The U.S. virus death toll surpassed 375,000.
Indonesia authorized emergency use of a Covid-19 vaccine made by the Chinese company Sinovac.
President-elect Joe Biden received his second dose of the Pfizer-BioNTech coronavirus vaccine.
The Biden pandemic plan
President-elect Joe Biden will assume the presidency in nine days, and with it the responsibility of fighting a raging pandemic that is killing more than 3,000 Americans a day.
Democrats have also won control of the Senate and narrowly preserved their majority in the House of Representatives. My colleague Abby Goodnough, who covers health care for The Times, told me that controlling the White House and both chambers of Congress will unlock fresh options as Mr. Biden battles the pandemic.
“He has some really ambitious ideas, and he now has, presumably, a willing Congress to go along and support him in carrying out these ideas,” Abby said. “Now we’re going to see if his vision turns out to be better than Trump’s and the Republicans’ vision and methods for approaching the pandemic.”
Mr. Biden has said he wants 100 million vaccines administered in his first 100 days in office — a plan that includes the creation of federally run mass vaccination sites across the country. He has also pledged to push a new stimulus package through Congress to provide relief for struggling Americans, businesses, local governments and schools that “will be in the trillions of dollars.”

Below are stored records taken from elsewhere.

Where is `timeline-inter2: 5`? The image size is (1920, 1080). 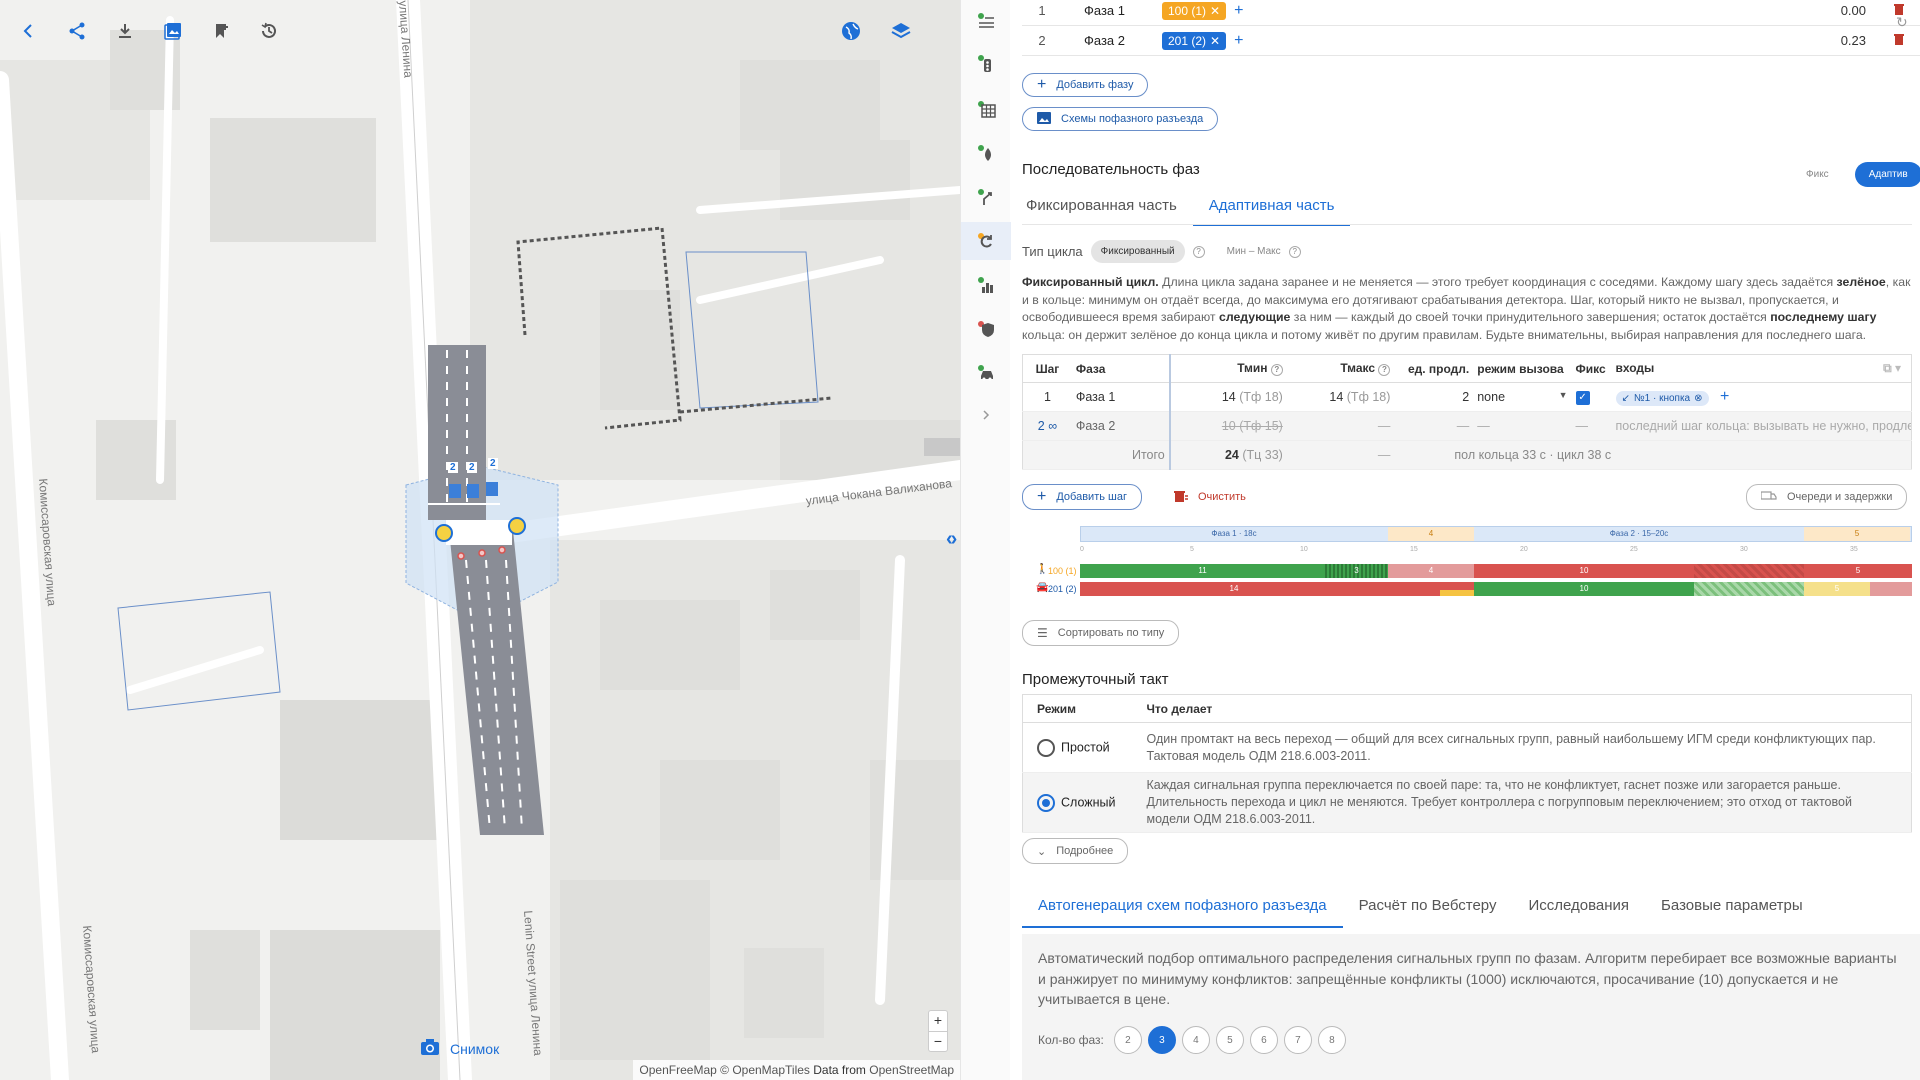 timeline-inter2: 5 is located at coordinates (1857, 534). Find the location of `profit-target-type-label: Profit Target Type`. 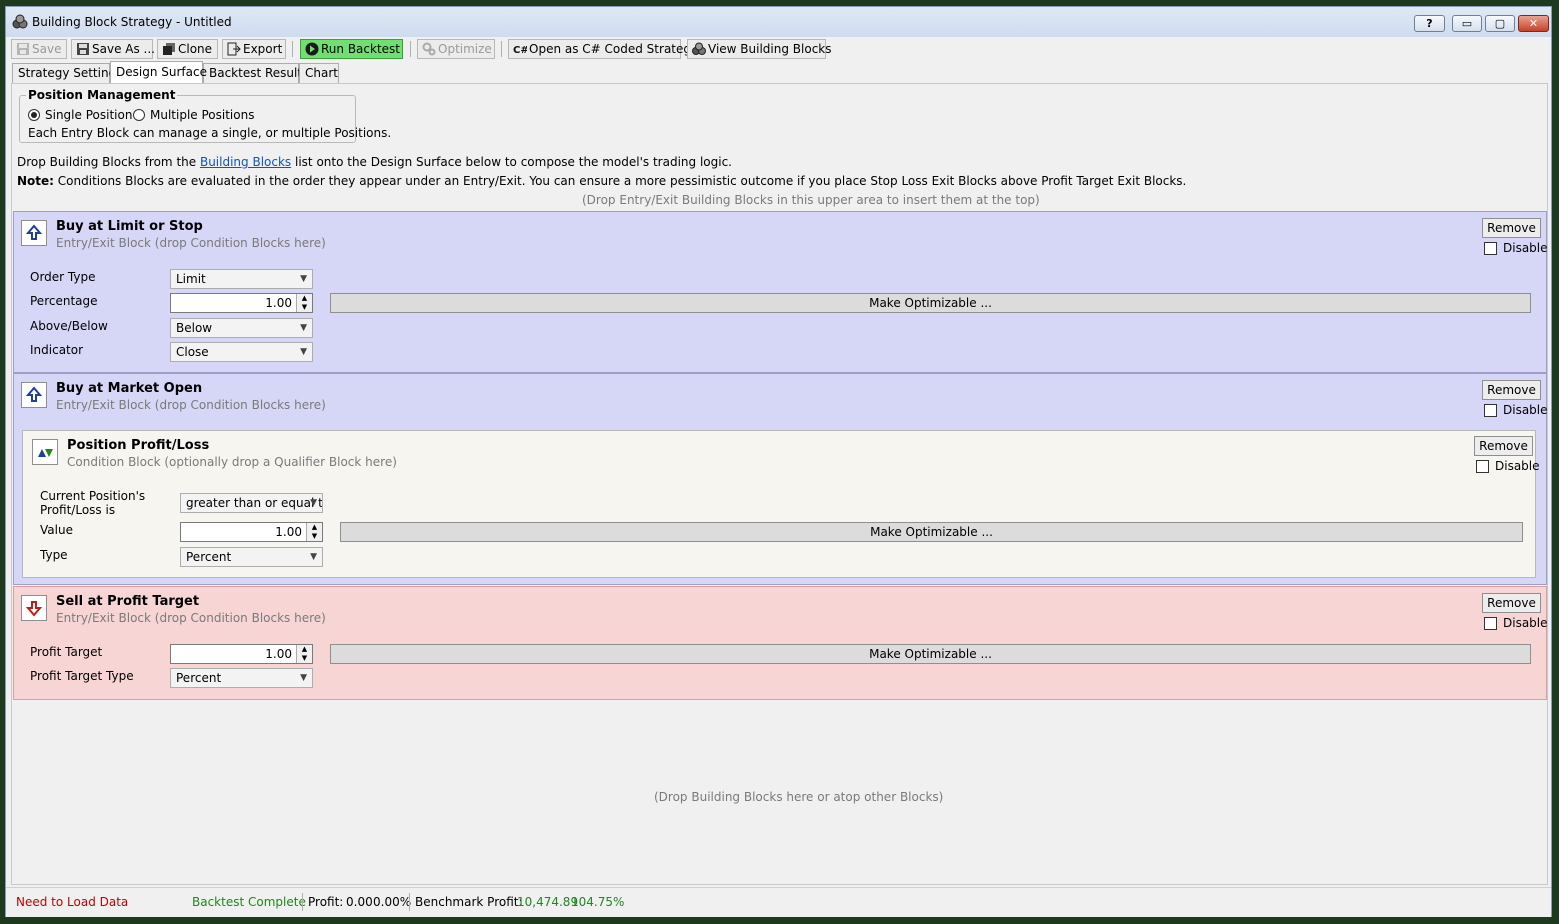

profit-target-type-label: Profit Target Type is located at coordinates (82, 676).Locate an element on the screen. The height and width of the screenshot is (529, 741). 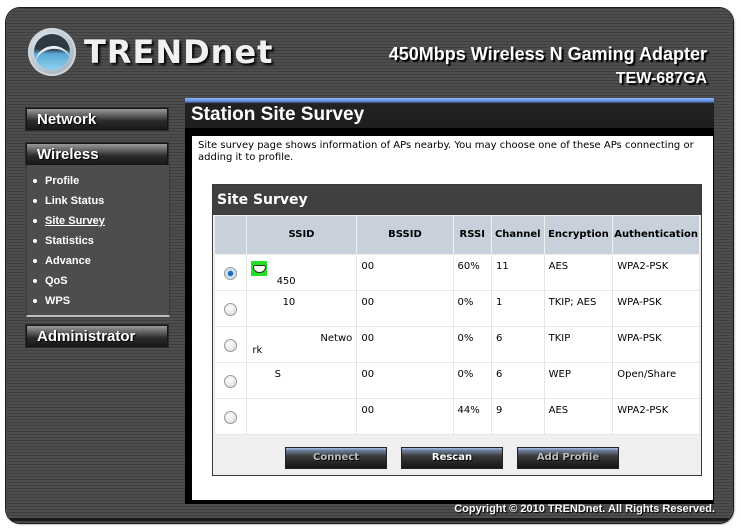
product-title: 450Mbps Wireless N Gaming Adapter is located at coordinates (548, 54).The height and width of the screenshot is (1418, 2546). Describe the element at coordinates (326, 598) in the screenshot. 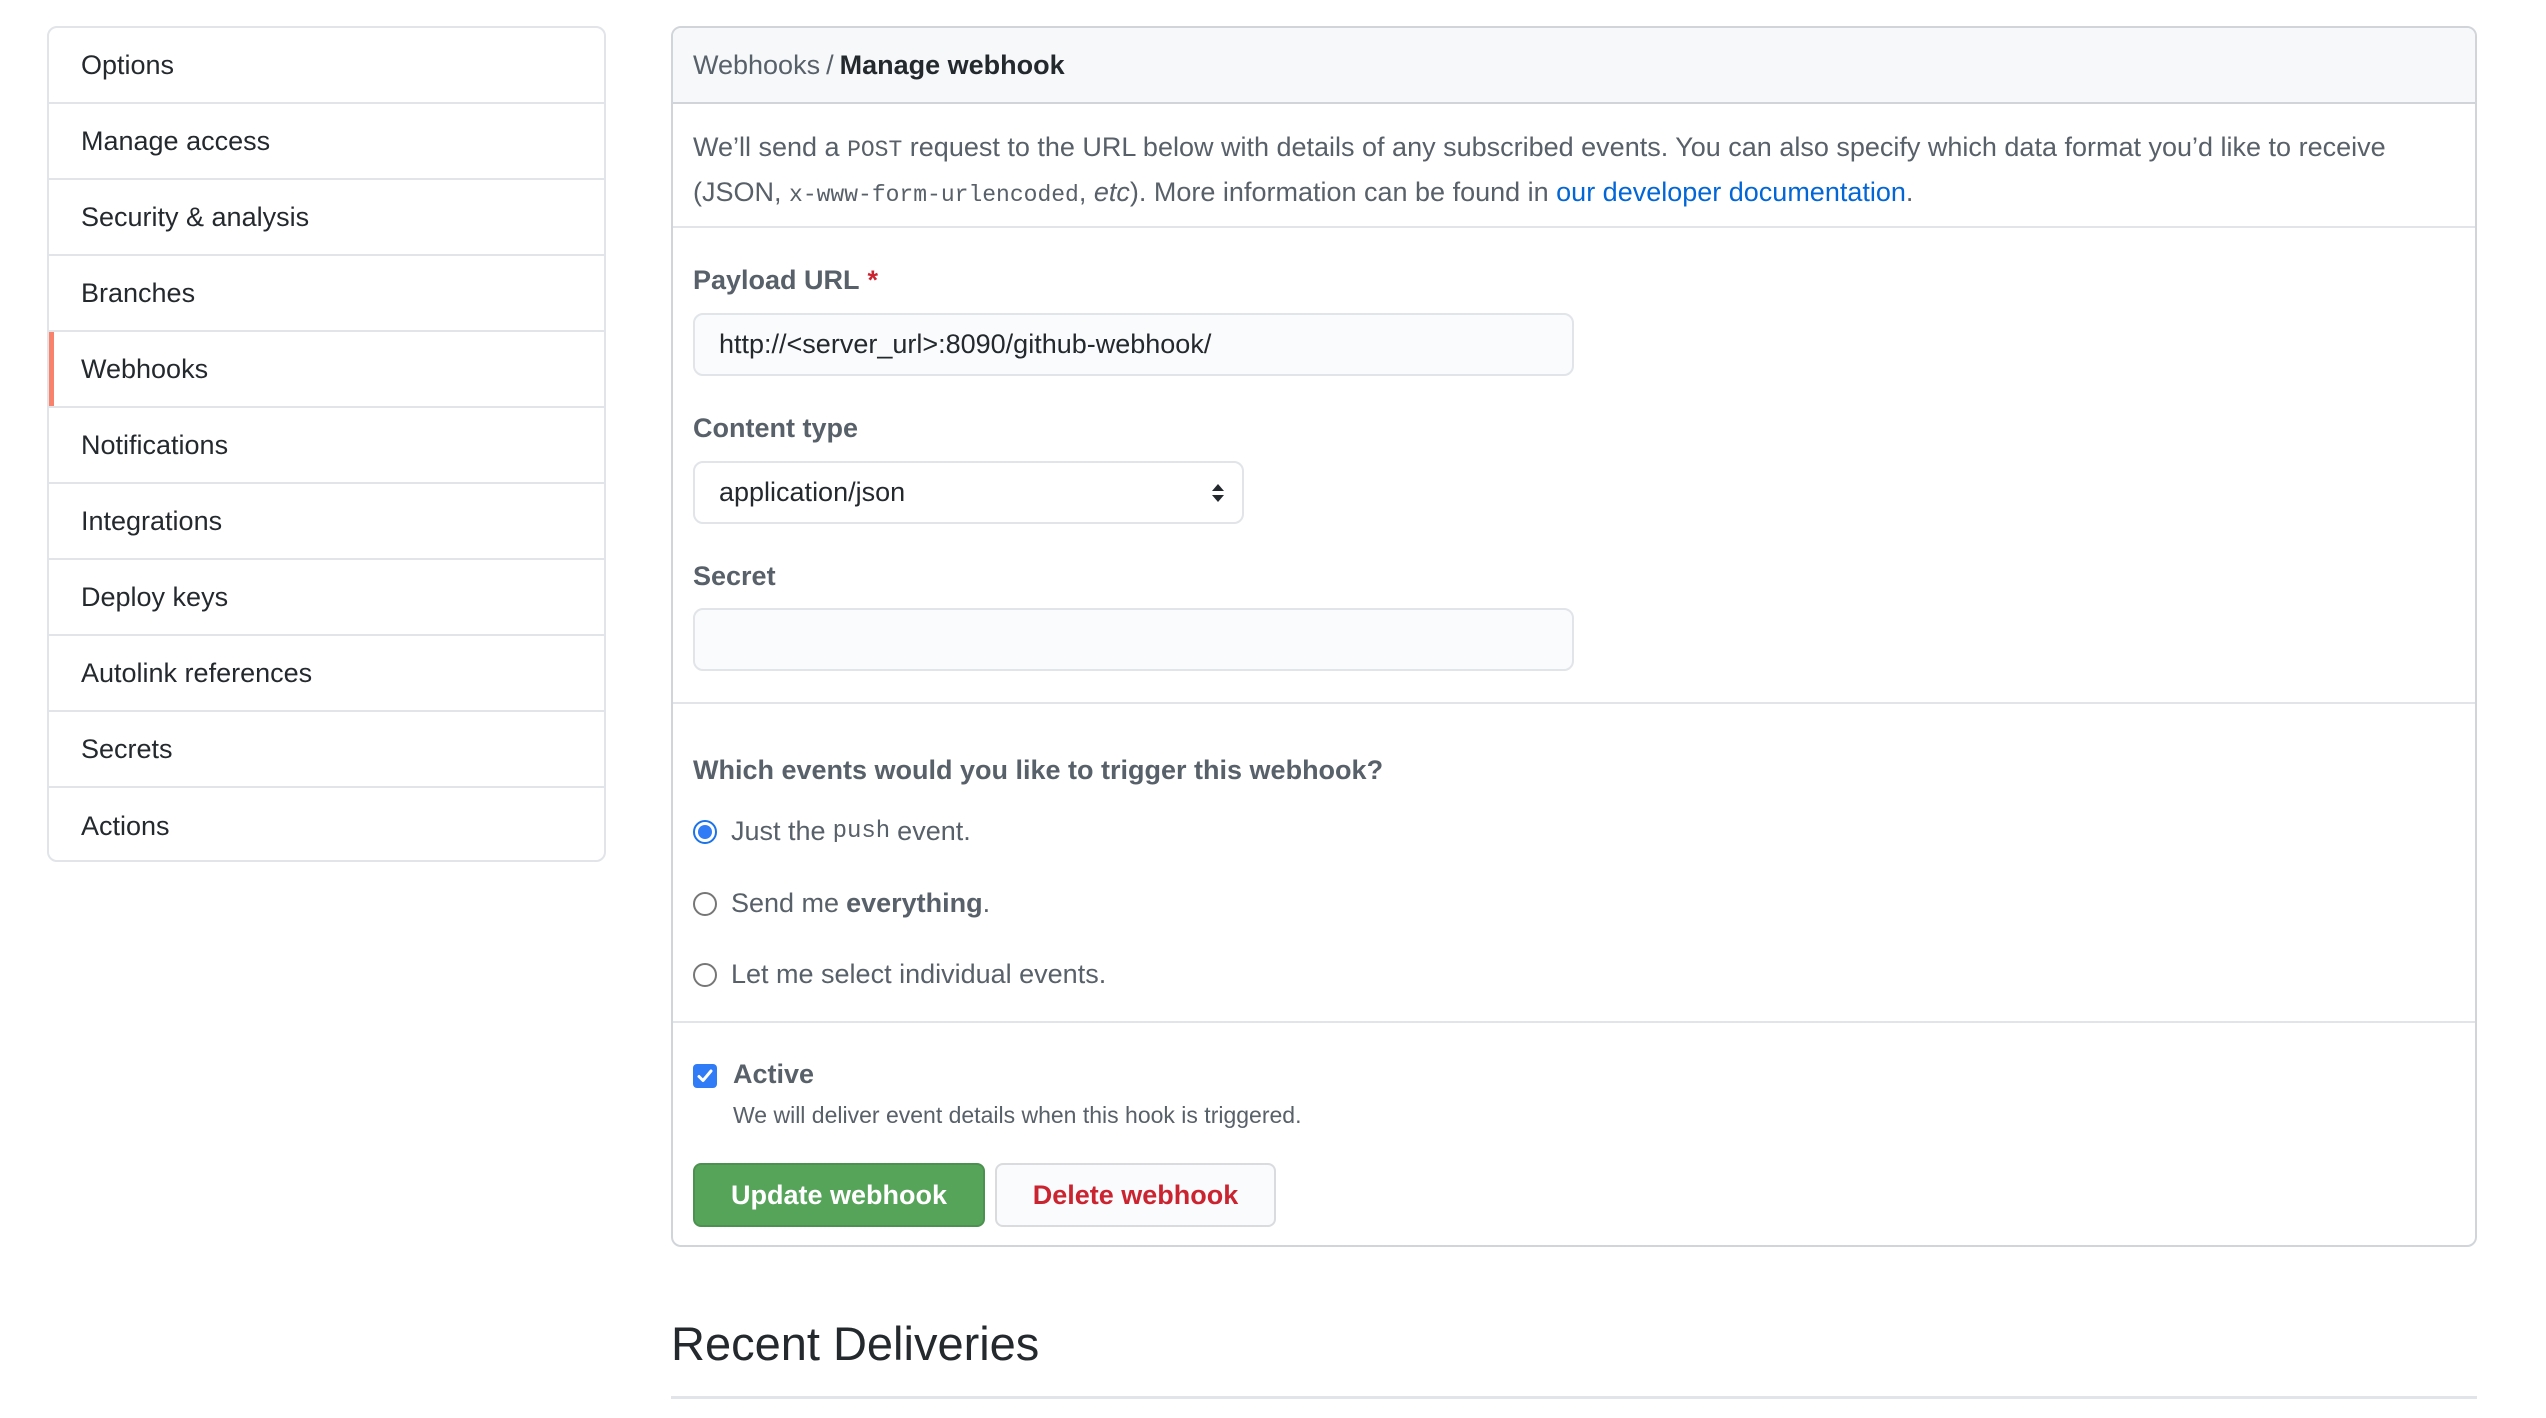

I see `sidebar-item-deploy-keys: Deploy keys` at that location.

With the Democrats in control, Abby said, Mr. Biden also has a chance to make moves on health care. Big structural changes like “Medicare for all” or a public option face a tough road, but Democrats could make improvements to the Affordable Care Act that could bring immediate benefits in the coronavirus effort.
“Getting more people on health insurance,” Abby said, “could go a lot further to preventing people from getting Covid by keeping their pre-existing conditions in check, and for paying for the ongoing effects of Covid for some of these long-haulers.”
Mr. Biden has said he wants to invoke the Defense Production Act so that American companies will be obliged to increase their production of vaccine-related materials. He wants to reopen schools — though his political allies in the teachers’ unions will have something to say on that matter — and he has asked that every American wear a mask for the first 100 days of his presidency. With fewer health care workers getting the vaccine than expected, public health officers have told Abby that they are also hoping the new president will address vaccine hesitancy.
“There’s a feeling that if Biden gives an address from the Oval Office about the safety data behind the vaccines, and really reinforces that this vaccine is safe and effective, we could see more uptake,” Abby said. “That’s something that he could do that would be vastly different from the current administration.”
A surge in Washington, D.C.
Even before rioters tore through the Capitol building last week, Washington was already experiencing an increase in coronavirus cases, which has since become worse.
Last week, Washington averaged 290 cases a day, the most of any weeklong stretch of the pandemic, part of a broader surge throughout the Mid-Atlantic region. Delaware, Maryland and Virginia also set weekly records for new cases yesterday.
Washington was walloped by the virus in the spring but kept its numbers relatively low into the beginning of October, when it was averaging fewer than 40 cases a day. Cases then surged for two months, and, after a Christmas lull, began to tick up again in January.
China is experiencing its worst coronavirus flare-up in months. Officials reported 85 new locally transmitted infections today, mostly in the northern province of Hebei.
In Britain, the government’s chief medical officer said that the health care system was facing “the worst weeks of this pandemic,” adding that hospitalizations in England had already far surpassed the peak in the spring.
In the U.S., which is averaging a quarter of a million new cases a day, nearly nine million people have received at least one dose of a Covid-19 vaccine, far fewer than hoped.
What else we’re following
The Palestinian Authority has given emergency authorization to Russia’s Sputnik V Covid-19 vaccine.
Chicago began reopening its public schools, over strong objections from teachers about safety.
China authorized a World Health Organization team of experts to enter the country to investigate the origins of the pandemic, The Guardian reports.
Two gorillas at the San Diego Zoo have tested positive for the virus, a striking sign of the virus’s spread in California.
What you’re doing
I am a retired teacher and have continued to help fulfill the great need for substitute teachers in the public schools in my area. I generally sub four to five days a week and have filled a wide variety of positions. I always take my juggling balls with me and use my skills to motivate, entertain, amaze and inspire students. I talk to them about the ups and downs of life and encourage them to reach out to others! I have juggled for thousands of students in 31 different schools since September. Many times the kids ask me if I was a clown in a circus!